▶ [Direction]: Rescale the records from the line with "will tap(448, 17)." up to and including the line with "(1000, 460)", and reproduce those lines in full with the requests included. In the answers only, multiply every coordinate by 1.2 and round it to a whole number, with halves rounding up.

▶ [Input]:
======

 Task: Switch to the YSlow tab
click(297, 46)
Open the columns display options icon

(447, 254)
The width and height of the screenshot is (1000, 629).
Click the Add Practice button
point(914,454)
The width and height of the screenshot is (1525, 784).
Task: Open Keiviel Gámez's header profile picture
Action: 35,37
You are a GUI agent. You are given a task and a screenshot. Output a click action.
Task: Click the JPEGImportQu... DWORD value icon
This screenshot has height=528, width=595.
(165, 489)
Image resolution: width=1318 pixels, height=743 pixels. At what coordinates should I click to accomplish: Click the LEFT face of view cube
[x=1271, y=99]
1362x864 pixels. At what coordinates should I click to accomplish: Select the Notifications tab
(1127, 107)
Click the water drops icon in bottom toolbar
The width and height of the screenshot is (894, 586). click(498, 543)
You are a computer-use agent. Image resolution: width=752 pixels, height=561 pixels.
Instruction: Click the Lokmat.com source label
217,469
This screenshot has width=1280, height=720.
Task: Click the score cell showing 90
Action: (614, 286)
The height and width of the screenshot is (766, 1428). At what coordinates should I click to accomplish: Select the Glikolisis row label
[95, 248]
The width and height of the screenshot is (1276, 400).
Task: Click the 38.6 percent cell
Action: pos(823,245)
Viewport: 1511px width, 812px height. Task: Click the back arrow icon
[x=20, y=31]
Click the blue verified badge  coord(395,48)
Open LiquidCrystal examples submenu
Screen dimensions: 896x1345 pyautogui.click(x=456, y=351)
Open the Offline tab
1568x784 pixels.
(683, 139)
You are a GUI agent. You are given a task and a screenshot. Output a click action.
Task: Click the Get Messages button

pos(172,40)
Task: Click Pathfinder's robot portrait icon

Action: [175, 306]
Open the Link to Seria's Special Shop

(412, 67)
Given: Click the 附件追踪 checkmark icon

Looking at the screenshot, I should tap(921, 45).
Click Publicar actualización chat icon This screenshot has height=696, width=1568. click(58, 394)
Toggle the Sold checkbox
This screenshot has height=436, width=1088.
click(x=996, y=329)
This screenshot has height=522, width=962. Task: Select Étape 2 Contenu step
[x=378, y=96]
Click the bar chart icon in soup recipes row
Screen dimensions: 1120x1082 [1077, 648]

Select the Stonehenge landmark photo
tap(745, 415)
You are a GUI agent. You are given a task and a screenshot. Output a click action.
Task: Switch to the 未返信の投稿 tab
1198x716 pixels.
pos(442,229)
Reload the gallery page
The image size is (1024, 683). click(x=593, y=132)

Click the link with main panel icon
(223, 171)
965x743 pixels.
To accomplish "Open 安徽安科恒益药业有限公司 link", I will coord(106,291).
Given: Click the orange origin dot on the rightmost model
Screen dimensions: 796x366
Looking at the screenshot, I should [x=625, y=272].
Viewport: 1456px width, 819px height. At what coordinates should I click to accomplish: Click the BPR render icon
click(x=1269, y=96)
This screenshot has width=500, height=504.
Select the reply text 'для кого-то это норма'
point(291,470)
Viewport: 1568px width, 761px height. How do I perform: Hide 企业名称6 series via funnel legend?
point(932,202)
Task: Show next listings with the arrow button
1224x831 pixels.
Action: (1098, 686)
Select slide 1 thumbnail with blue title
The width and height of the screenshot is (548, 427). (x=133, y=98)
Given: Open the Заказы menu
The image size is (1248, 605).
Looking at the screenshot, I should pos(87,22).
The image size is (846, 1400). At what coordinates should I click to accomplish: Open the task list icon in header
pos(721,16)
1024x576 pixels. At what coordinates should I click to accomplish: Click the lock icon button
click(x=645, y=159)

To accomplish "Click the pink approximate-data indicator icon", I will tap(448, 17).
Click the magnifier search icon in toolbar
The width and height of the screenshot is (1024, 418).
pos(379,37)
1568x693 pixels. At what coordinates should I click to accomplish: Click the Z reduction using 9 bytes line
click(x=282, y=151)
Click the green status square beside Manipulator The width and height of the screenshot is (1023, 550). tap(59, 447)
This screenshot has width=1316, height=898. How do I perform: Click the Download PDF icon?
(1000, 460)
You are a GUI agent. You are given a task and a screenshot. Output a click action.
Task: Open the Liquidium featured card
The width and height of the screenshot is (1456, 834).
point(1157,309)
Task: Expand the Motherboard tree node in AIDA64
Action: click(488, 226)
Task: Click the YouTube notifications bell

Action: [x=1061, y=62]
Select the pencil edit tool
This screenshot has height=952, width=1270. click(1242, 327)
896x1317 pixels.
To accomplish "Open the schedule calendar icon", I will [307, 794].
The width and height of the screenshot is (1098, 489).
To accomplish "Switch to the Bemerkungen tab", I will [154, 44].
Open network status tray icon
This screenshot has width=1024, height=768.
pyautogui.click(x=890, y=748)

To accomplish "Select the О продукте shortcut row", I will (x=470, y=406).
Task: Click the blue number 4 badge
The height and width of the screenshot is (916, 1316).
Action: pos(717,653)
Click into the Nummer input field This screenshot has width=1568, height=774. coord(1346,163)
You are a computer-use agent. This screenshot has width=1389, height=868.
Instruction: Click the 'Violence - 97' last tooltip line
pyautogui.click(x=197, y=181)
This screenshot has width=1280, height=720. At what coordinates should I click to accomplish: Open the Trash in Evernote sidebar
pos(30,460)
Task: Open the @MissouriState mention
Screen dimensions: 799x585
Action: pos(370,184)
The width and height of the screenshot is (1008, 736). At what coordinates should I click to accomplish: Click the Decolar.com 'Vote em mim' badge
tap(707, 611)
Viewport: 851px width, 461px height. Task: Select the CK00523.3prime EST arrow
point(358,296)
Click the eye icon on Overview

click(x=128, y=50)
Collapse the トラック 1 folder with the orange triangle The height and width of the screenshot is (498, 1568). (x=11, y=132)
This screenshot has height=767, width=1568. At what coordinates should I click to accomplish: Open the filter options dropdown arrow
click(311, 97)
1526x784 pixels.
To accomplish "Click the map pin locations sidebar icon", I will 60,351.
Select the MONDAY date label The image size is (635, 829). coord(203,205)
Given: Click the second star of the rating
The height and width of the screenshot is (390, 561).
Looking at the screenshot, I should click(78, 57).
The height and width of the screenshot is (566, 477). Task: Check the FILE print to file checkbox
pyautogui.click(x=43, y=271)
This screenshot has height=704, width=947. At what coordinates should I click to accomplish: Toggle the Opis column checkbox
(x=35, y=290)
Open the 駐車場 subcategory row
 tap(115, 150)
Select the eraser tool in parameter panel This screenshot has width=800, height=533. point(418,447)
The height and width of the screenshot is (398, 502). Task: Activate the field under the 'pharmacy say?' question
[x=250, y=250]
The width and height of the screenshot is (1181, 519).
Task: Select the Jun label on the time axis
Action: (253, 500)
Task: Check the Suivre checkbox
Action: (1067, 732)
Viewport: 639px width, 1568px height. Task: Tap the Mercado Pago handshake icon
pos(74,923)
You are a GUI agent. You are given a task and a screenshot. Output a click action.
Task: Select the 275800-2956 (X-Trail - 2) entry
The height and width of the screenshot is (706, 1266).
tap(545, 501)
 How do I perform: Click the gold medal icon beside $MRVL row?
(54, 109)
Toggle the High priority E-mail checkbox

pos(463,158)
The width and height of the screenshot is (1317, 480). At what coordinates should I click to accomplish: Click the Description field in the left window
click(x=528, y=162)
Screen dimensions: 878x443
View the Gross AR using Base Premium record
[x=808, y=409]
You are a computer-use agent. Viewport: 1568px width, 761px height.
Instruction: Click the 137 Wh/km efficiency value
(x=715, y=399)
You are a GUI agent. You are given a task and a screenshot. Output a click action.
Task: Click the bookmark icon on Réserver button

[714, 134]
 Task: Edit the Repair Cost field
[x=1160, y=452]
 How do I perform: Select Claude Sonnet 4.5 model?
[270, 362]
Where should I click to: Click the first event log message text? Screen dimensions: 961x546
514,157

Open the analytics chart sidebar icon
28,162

======

▶ [Solved problem]:
To accomplish "Click the pink approximate-data indicator icon", I will tap(538, 20).
Click the magnifier search icon in toolbar
The width and height of the screenshot is (1024, 418).
pos(455,44)
1568x693 pixels. At what coordinates should I click to accomplish: Click the Z reduction using 9 bytes line
click(x=338, y=181)
Click the green status square beside Manipulator The width and height of the screenshot is (1023, 550). tap(71, 536)
This screenshot has width=1316, height=898. How do I perform: Click the Download PDF icon?
(1200, 552)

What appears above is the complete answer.